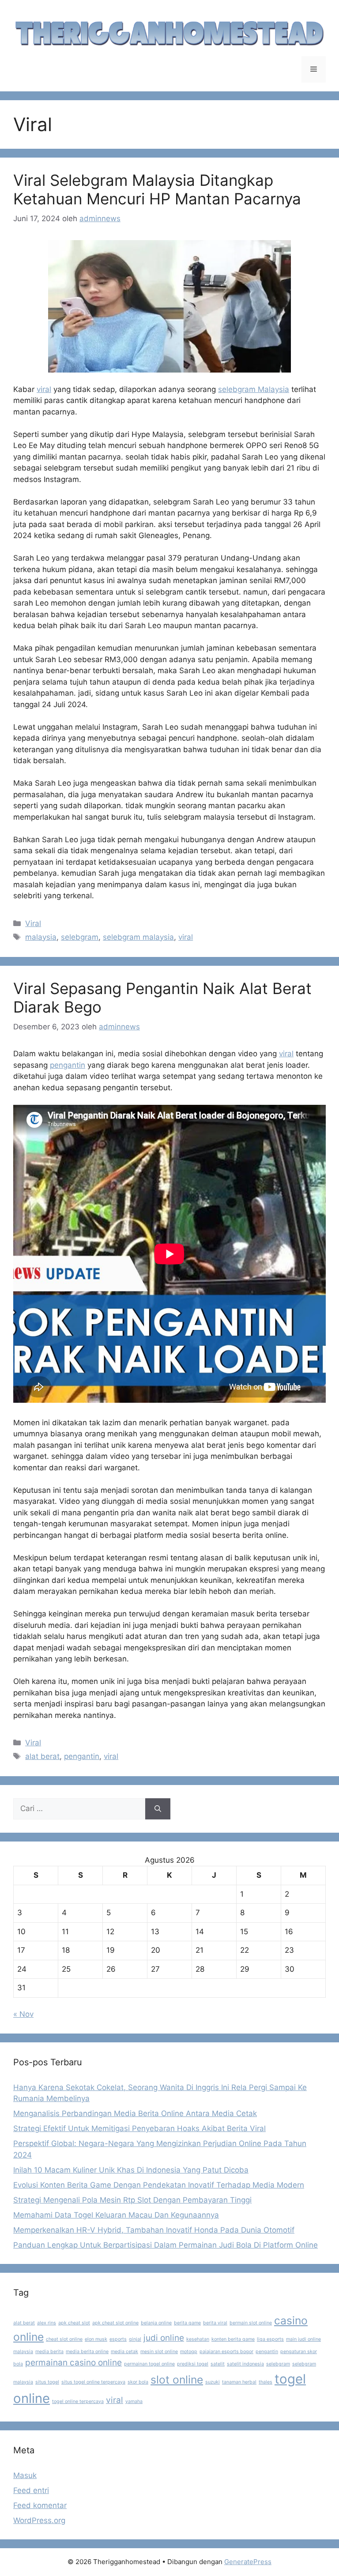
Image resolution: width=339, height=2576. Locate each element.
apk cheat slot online (115, 2323)
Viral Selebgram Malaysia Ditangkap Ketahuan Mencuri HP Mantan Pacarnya (157, 189)
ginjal (135, 2339)
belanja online (156, 2323)
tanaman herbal (239, 2382)
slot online (177, 2379)
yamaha (134, 2401)
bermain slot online (251, 2323)
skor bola (138, 2382)
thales (265, 2382)
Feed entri (31, 2490)
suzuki (212, 2382)
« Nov (23, 2014)
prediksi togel (192, 2364)
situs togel (47, 2382)
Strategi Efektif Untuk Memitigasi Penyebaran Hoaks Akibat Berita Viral (139, 2128)
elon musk (96, 2339)
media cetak (124, 2351)
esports (118, 2339)
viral (44, 389)
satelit (218, 2364)
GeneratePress (247, 2561)
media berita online (87, 2351)
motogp (188, 2351)
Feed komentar (40, 2505)
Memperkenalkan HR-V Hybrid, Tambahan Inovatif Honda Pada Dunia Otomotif (153, 2230)
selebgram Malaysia (253, 389)
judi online (163, 2338)
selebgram (79, 937)
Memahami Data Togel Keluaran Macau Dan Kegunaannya (116, 2215)
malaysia (40, 937)
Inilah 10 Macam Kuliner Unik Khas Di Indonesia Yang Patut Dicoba (131, 2169)
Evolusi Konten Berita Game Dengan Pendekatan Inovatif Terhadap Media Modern (158, 2185)
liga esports (270, 2339)
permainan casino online (73, 2363)
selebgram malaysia (138, 937)
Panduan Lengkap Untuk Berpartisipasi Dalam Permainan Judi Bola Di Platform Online (165, 2245)
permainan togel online (149, 2364)
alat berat (42, 1756)
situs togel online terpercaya (93, 2382)
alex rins (46, 2323)
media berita (49, 2351)
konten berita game (233, 2339)
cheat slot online (64, 2339)
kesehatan (197, 2339)
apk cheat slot (74, 2323)
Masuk (25, 2475)
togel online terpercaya (78, 2401)
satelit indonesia (245, 2364)
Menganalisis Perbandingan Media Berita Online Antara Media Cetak (135, 2113)
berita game (187, 2323)
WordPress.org (39, 2520)
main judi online (303, 2339)
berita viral (215, 2323)
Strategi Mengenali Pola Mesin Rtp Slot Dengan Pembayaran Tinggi (132, 2200)
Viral (33, 923)
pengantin (67, 1065)
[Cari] (157, 1808)
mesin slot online (159, 2351)
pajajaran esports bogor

──────────────────────────────

### [Task instructions]
Set down exactly the lines of the data above, beginning with the line that has "tanaman herbal (239, 2382)" and ending with the line that has "situs togel (47, 2382)", and no others.

### [Task result]
tanaman herbal (239, 2382)
slot online (177, 2379)
yamaha (134, 2401)
bermain slot online (251, 2323)
skor bola (138, 2382)
thales (265, 2382)
Feed entri (31, 2490)
suzuki (212, 2382)
« Nov (23, 2014)
prediksi togel (192, 2364)
situs togel (47, 2382)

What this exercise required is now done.